'The Four Who Fell’
This time every year we remember is a special way the four brave East Clare men who were brutally murdered on the Killaloe-Ballina Bridge. On Sunday night, East Clare Memorial Committee continued to honour these four heroes with a wreath-laying ceremony by two young Killaloe men, Óllan O’Connell and Dallán Mac Conmara.
On November 16, 1920, one of the most notorious incidents in the Irish War of Independence occurred on the bridge in Killaloe. After an earlier attack on Scariff RIC Barracks, the Auxiliaries began to search for IRA suspects but met with little success. Then on November 16 a Board of Works steamer, The Shannon, sailed into Williamstown Harbour, with a force of auxiliaries hidden below deck. They quickly surrounded Williamstown House where they arrested four men Alfie Rogers, Brud McMahon, Martin Gildea, and Micheal Egan. At midnight, the four prisoners were marched across Killaloe Bridge to the nearby RIC station. What happened next remains unclear but the four prisoners were shot on the bridge, supposedly while trying to escape and not halting when called upon to do so. There was no medical report at the military inquest, but it was reported that the RIC had fired only 10 bullets hitting as follows: Gildea - one bullet to the head; Egan - one bullet to the head; Rogers - two bullets to abdomen and one bullet to the head and McMahon –one bullet to the abdomen.

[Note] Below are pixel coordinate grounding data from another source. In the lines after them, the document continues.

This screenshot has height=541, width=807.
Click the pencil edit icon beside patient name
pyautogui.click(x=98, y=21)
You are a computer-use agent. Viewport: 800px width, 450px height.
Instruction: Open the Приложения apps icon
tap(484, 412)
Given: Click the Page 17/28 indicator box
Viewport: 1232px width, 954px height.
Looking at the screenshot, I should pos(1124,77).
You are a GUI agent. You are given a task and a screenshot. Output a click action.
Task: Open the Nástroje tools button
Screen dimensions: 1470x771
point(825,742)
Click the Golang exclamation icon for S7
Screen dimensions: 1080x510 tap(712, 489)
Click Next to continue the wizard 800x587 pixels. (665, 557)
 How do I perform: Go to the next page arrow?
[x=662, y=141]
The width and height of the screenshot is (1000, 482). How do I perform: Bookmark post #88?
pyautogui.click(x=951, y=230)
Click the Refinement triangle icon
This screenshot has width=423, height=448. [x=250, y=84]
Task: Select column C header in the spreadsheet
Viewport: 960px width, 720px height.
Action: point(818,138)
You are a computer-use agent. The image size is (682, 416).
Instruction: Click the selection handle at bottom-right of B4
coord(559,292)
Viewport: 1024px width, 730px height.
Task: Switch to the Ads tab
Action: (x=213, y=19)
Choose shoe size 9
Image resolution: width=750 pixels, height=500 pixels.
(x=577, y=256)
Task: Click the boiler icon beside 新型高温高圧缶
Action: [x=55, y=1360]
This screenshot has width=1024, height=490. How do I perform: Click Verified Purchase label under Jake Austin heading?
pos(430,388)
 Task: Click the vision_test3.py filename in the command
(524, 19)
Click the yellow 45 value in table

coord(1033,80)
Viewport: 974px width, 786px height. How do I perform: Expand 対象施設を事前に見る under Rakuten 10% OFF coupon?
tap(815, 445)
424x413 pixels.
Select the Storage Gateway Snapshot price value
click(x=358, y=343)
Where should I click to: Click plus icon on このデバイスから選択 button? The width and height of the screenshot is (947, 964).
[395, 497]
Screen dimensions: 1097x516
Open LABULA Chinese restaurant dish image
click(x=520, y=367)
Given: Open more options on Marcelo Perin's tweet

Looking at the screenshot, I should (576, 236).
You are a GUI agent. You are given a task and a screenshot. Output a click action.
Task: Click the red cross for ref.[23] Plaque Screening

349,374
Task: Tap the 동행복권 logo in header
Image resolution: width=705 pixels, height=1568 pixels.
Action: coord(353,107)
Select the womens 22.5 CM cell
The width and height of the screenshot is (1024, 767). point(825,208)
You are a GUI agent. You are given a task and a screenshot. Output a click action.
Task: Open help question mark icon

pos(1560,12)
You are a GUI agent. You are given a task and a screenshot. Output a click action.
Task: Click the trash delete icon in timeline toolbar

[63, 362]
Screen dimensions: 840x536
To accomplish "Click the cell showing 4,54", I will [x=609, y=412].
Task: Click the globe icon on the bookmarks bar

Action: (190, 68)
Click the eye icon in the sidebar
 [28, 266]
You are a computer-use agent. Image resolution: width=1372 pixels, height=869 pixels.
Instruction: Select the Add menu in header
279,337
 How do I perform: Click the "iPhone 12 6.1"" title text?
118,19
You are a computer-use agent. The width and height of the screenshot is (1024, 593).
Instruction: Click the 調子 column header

Many people in Killaloe and Ballina heard 15 or 20 rifle shots that night, followed by moans and a pathetic cry for the priest. No priest was summoned, although the presbytery was only about 100 yards from the scene of the tragedy.
‘To Killaloe, they were brought to die;
In Scariff Churchyard, their bodies lie,
Let you who owe them your liberty;
Pray that their souls may rest peacefully.’